Nah kita lantas lihat konsep pergelaran satu ini. Saya tulis di atas, ini ga gampang nyiapinnya. Secara musik aja deh. Lebih dari dua puluhan lagu dengan sekitar sepuluhan penyanyi. Lagu-lagu dengan materi musik yang “tak biasa”. Kompleks. Kompelsk tentara? Anak kolong dong?
Kompleksitas nadanya, juga dalam kemasan musiknya. Paling kawatir adalah, jaman sekarang semua menjadi sangat mudah “dicerna”. Kenapa harus mendengarkan lagi yang “susah-susah”. Eits, tunggu dulu coy. Yang gampang, biasanya mudah masuk, mudah keluar. Dan....selesai!
Kalau yang relatif susah, begitu bisa masuk, akan bisa lama “mengendap”. Menari-nari di jiwa dan pikiran. Stay nya lama. Dinget. Nyangkut banget, istilahnya. Nyangkut di hati dan pikiran.

So, yang rada susah, ga susah sebenarnya dicerna kan ya? Bisa saja begitu. Tapi kalau menyangkut konser Badai Pasti Berlalu ini, memang ada tawaran nostalgia. Mengenang masa-masa indah, di waktu lampau. Album Badai Pasti Berlalu, memang menjadi salah sat album musik terpenting, yang seperti memicu lahirnya musik-musik Indonesia lain, yang memperkaya khasanah musik kita.
Konser ini memakai tajuk Badai Pasti Berlalu plus. Plus karena ada banyak karya lagu yang dimainkan, muncul dari album di luar album yang dirilis tahun 1977 itu. Sekedar mengingatkan, album Badai Pasti Berlalu musiknya diarahkan Eros Djarot. Eros juga menulis sebagian besar  lagu di dalamnya. Ia menuliskan bersama Yockie Suryoprayogo, juga mengemas musiknya.
Adalah lanjutan dari konser serial, Lomba Cipta Lagu Remaja Plus (LCLR +), yang dimulai di Jakarta di Oktober 2015. Kemudian ke Bandung dan Surabaya. Sebenarnya materi lagu yang dimainkan, bisa dibilang sama, hanya judul saja difokuskan kali ini pada album fenomenal itu.

Pada sejarahnya, baik Badai Pasti Berlalu dan Lomba Cipta Lagu Remaja (albumnya bertitel 10 Lagu Terbaik, untuk tahun pertama), dirilis dalam tahun yang sama, 1977. Dan kedua album itu dianggap sebagai album yang “melahirkan” apa yang disebut sebagai “pop kreatif”.
Pop kreatif itu sebuah sebutan rada kontroversial sebetulnya.

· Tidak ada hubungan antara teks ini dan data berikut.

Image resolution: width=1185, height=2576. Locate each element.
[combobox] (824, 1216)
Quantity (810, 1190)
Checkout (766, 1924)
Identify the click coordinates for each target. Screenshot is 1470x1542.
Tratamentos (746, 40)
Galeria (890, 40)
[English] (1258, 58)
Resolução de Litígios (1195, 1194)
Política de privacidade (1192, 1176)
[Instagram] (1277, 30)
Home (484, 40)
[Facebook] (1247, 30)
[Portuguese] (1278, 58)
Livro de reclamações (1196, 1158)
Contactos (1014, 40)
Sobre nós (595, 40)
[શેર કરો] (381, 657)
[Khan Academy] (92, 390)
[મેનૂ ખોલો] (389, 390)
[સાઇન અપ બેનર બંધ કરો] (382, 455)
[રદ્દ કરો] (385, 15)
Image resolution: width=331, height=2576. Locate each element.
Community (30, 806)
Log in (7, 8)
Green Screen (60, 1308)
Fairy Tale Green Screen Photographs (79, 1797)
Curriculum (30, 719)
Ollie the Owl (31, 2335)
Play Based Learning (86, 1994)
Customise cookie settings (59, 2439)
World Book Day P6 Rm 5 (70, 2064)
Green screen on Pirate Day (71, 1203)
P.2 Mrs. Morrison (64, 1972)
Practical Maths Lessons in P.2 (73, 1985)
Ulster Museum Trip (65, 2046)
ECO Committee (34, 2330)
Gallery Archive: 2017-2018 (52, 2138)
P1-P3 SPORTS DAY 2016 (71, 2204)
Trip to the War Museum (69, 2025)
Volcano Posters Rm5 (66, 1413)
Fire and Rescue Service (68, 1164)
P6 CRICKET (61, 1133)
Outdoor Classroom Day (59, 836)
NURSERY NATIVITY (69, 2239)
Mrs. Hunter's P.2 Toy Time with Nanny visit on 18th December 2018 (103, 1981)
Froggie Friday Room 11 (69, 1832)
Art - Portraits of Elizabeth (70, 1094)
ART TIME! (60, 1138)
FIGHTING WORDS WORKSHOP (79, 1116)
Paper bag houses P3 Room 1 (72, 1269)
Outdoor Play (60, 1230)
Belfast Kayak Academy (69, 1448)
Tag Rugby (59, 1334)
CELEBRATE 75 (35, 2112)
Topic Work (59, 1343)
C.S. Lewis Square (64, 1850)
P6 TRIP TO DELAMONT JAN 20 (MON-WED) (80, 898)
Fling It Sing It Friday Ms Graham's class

Maksudnya adalah pop yang berbeda, lebih “sulit”, dibanding pop biasa. Nah, pop biasa saja itu “dilecehkan” dengan nama “pop cengeng”. Ya sama-sama punya penggemarnya sendiri-sendiri sih. Walau terkesan, pop kreatif lebih ke kalangan penggemar musik menengah ke atas dan di kota-kota besar.
Sementara pop cengeng, dianggap masuk di kuping dan hati kalangan di luar kota besar. Juga di strata sosial menengah ke bawah. Tapi mungkin secara jumlah,kalau saja mau dihitung, rasanya bersaing. Punya basis massa kuatlah.
Di era itu, harus diingat pula, selain kedua sub jenis musik itu, masih ada jazz(y) pop, yang juga lumayan populer. Ataupun, belakangan juga ada rock. Selain itu, masih ada era band-band pop, misalnya Koes Plus dan Panbers.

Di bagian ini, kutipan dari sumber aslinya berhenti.